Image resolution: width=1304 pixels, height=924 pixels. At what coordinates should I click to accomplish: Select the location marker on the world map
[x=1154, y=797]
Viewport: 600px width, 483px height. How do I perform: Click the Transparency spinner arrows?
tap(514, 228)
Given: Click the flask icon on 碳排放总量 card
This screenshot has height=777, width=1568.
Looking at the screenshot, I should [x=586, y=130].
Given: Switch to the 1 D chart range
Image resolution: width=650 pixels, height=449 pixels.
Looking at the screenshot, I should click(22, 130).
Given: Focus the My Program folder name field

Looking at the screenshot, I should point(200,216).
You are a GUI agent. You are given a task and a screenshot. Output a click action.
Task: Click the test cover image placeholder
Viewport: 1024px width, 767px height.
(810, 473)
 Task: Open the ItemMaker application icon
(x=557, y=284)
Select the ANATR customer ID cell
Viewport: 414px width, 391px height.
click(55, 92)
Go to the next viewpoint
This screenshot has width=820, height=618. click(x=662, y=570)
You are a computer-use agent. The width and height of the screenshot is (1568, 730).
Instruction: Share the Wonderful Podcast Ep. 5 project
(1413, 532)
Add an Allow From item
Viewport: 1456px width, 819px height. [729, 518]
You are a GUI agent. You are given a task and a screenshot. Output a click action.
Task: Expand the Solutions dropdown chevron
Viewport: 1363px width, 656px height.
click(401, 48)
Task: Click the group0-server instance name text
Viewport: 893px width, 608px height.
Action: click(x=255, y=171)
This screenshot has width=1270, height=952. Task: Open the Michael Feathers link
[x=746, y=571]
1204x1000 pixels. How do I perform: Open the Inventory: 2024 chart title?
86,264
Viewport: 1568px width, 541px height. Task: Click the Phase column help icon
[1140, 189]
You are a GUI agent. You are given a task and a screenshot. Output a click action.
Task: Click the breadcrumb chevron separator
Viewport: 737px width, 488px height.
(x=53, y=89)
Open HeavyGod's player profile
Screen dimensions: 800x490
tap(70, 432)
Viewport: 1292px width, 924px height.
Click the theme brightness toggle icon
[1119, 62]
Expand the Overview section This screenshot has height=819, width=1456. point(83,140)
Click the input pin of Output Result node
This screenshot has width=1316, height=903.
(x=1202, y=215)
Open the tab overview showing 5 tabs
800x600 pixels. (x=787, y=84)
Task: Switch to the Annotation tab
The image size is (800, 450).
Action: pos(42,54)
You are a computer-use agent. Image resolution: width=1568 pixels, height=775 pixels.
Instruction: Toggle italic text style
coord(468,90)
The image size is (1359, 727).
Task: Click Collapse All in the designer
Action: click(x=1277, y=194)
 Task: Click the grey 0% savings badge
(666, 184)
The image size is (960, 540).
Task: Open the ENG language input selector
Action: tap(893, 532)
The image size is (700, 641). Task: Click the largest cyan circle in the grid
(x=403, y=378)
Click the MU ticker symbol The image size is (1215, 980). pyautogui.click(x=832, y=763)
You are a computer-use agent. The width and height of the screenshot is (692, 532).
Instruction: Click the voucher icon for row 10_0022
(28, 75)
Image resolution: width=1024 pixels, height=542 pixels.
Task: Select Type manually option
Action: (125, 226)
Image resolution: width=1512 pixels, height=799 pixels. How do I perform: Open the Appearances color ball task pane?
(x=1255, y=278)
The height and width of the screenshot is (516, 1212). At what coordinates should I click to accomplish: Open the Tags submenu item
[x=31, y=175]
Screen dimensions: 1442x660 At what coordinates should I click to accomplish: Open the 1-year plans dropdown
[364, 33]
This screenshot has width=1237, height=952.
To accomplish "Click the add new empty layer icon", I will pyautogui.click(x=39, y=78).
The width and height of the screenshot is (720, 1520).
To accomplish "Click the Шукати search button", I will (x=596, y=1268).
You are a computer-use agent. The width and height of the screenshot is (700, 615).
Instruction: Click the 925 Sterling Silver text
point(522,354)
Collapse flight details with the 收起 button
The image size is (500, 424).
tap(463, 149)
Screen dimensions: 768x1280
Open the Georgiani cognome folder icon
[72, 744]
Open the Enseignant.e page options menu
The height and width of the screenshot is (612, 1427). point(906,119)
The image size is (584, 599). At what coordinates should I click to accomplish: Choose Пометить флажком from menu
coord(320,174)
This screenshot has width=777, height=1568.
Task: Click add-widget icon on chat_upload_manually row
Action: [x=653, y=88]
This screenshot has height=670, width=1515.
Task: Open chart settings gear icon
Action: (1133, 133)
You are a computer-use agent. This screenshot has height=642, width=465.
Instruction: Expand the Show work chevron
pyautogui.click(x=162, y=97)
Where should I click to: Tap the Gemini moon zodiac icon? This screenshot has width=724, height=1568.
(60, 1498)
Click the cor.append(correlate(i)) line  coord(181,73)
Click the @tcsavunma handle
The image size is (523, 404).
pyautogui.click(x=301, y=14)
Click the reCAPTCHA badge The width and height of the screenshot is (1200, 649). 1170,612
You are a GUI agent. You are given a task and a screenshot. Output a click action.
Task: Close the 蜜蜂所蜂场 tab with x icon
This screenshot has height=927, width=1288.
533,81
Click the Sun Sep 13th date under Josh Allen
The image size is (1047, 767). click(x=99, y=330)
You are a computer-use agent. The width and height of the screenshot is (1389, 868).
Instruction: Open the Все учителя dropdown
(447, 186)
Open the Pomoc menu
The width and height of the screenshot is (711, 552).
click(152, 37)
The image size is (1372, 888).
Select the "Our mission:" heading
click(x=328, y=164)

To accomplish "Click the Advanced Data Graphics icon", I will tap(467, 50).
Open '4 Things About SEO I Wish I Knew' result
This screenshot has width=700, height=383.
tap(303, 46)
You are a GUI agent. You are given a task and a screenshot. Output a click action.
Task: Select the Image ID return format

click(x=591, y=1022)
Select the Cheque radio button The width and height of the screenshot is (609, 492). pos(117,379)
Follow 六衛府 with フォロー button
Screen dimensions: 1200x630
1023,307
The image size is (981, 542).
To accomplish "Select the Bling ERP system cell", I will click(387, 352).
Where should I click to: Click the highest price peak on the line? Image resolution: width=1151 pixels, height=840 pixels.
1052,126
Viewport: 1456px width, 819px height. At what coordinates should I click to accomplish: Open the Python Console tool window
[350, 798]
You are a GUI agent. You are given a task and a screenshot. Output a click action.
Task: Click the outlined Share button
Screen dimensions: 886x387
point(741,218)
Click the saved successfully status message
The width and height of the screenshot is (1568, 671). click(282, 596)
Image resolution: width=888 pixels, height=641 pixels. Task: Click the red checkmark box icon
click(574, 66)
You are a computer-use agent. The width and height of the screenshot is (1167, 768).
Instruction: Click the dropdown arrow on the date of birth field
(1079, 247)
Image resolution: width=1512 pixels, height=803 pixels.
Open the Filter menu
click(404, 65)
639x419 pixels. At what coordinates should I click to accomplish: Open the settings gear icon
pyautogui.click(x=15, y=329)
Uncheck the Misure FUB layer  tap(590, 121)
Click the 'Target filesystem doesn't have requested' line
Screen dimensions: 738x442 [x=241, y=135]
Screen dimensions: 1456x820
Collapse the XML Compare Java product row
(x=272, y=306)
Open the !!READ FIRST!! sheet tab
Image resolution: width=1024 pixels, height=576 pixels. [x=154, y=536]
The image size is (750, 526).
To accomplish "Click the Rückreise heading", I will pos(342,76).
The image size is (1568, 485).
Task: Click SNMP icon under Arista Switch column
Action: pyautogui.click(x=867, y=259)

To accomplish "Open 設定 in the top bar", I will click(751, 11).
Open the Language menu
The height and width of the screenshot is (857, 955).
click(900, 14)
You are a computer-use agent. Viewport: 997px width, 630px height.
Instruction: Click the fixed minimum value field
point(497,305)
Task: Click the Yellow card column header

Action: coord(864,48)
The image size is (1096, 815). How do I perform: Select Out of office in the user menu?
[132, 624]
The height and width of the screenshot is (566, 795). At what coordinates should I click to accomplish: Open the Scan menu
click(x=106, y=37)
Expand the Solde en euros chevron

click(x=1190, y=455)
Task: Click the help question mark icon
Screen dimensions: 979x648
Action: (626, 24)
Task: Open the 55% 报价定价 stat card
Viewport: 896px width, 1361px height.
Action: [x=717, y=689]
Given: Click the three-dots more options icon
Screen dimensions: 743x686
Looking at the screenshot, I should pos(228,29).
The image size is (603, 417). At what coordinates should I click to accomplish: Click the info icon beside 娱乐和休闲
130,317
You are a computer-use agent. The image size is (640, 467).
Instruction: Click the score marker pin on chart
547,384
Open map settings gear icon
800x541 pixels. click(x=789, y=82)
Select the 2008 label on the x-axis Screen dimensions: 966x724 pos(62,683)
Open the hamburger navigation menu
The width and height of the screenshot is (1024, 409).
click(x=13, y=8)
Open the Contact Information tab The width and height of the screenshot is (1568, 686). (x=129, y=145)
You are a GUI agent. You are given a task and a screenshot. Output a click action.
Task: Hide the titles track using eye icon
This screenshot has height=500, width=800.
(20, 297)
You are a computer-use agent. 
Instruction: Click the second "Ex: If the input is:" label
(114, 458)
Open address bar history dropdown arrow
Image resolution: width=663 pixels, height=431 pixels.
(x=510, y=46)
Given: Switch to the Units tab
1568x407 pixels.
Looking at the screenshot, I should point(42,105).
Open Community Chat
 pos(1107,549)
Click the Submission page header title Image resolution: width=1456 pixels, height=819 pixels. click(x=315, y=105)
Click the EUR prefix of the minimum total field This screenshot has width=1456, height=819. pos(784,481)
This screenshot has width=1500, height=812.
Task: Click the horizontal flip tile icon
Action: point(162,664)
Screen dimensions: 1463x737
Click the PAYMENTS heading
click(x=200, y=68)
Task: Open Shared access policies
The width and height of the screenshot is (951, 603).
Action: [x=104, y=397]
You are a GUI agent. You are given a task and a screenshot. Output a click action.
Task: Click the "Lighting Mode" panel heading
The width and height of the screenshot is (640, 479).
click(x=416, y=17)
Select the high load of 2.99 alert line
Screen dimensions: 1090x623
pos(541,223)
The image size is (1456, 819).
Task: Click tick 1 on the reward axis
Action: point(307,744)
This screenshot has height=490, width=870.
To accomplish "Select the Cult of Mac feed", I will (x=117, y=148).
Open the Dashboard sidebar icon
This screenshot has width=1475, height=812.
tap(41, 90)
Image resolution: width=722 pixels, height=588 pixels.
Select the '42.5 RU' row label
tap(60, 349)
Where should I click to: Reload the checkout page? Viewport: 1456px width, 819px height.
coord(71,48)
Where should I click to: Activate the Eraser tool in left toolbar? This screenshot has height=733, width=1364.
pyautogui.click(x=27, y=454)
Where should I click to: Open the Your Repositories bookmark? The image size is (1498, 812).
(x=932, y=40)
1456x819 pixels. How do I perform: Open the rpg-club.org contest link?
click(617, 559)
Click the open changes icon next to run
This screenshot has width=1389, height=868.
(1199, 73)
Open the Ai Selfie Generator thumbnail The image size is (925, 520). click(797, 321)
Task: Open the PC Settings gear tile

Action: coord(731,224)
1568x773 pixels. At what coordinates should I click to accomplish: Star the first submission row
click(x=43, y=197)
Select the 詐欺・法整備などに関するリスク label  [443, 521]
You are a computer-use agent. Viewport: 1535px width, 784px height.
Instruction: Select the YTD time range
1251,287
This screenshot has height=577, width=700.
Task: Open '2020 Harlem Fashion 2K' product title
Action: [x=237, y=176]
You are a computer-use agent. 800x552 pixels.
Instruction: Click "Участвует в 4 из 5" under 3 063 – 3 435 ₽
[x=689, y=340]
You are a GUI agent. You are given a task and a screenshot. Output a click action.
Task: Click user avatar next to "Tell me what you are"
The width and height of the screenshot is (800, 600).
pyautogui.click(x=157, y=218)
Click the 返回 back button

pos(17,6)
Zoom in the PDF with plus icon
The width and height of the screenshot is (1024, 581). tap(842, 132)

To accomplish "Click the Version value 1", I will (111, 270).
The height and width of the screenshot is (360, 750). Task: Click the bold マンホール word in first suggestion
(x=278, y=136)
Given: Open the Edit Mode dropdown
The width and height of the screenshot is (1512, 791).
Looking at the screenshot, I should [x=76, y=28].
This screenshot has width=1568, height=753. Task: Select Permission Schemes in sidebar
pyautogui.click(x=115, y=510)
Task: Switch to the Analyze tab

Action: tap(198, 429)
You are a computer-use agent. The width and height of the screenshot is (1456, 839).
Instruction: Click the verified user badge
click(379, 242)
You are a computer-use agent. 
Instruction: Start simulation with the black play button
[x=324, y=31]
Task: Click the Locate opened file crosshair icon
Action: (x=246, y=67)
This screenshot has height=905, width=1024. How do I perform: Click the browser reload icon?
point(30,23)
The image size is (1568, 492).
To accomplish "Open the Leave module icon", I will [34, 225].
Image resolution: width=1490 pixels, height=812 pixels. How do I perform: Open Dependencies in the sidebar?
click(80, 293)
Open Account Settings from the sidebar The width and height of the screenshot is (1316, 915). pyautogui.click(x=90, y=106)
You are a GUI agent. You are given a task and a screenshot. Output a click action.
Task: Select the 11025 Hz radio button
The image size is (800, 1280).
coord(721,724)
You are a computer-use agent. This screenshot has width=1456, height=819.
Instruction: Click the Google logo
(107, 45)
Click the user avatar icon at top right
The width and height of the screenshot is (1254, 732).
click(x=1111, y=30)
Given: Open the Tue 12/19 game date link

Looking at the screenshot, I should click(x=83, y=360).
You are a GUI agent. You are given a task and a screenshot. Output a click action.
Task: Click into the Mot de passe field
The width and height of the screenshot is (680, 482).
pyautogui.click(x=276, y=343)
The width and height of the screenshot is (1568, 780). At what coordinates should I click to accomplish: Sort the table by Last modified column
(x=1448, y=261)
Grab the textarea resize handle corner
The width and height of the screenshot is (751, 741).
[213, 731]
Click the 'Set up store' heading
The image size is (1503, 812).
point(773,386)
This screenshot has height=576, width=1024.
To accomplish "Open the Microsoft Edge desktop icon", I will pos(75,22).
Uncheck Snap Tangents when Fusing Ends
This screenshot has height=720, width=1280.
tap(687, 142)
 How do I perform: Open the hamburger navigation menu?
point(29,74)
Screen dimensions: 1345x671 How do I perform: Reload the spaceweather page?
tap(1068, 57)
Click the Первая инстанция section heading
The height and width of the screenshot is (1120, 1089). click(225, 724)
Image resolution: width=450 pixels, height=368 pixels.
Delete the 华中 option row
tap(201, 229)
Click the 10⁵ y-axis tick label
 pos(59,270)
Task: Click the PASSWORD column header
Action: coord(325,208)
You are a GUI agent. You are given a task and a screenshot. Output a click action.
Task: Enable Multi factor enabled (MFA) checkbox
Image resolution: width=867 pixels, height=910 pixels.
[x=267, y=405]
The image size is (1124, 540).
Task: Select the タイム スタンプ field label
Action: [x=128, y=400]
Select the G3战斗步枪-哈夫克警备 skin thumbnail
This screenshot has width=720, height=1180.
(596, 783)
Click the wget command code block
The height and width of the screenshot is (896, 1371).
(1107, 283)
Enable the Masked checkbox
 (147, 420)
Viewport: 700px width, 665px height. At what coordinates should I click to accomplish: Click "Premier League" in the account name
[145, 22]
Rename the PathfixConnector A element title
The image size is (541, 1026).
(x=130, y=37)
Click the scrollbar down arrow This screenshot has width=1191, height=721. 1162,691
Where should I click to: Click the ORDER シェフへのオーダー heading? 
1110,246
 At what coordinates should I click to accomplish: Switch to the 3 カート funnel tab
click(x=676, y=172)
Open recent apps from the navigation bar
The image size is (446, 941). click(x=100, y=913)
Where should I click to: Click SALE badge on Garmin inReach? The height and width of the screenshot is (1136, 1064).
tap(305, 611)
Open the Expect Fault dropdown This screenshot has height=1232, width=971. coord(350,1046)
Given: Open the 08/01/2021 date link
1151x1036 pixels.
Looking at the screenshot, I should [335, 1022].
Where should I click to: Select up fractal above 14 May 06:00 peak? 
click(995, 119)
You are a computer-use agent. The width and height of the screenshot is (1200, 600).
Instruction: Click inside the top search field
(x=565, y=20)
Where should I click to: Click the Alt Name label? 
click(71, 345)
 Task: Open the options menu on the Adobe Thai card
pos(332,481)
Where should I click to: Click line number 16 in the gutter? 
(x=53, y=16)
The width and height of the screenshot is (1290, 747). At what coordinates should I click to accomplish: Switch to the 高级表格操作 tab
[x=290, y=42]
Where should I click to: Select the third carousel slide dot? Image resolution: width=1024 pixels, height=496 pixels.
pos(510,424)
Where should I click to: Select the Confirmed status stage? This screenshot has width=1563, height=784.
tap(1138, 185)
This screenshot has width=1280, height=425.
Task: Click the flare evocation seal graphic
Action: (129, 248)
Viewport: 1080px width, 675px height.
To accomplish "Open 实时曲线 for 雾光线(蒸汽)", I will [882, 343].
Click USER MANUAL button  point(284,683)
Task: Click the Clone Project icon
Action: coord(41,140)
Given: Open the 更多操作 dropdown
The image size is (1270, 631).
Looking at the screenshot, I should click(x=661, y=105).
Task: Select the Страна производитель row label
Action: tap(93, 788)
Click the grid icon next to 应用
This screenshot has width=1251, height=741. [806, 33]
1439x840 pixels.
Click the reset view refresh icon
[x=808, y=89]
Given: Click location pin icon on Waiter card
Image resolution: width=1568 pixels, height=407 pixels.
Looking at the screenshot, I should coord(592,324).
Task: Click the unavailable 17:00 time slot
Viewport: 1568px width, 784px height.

> [What is expected] Copy the rows starting with the line that contains "Select the Cheque" and going on through the line that contains "The width and height of the screenshot is (1568, 671).", reproducing each line exactly.

> [Task result]
Select the Cheque radio button The width and height of the screenshot is (609, 492). pos(117,379)
Follow 六衛府 with フォロー button
Screen dimensions: 1200x630
1023,307
The image size is (981, 542).
To accomplish "Select the Bling ERP system cell", I will click(387, 352).
Where should I click to: Click the highest price peak on the line? Image resolution: width=1151 pixels, height=840 pixels.
1052,126
Viewport: 1456px width, 819px height. At what coordinates should I click to accomplish: Open the Python Console tool window
[350, 798]
You are a GUI agent. You are given a task and a screenshot. Output a click action.
Task: Click the outlined Share button
Screen dimensions: 886x387
point(741,218)
Click the saved successfully status message
The width and height of the screenshot is (1568, 671). click(282, 596)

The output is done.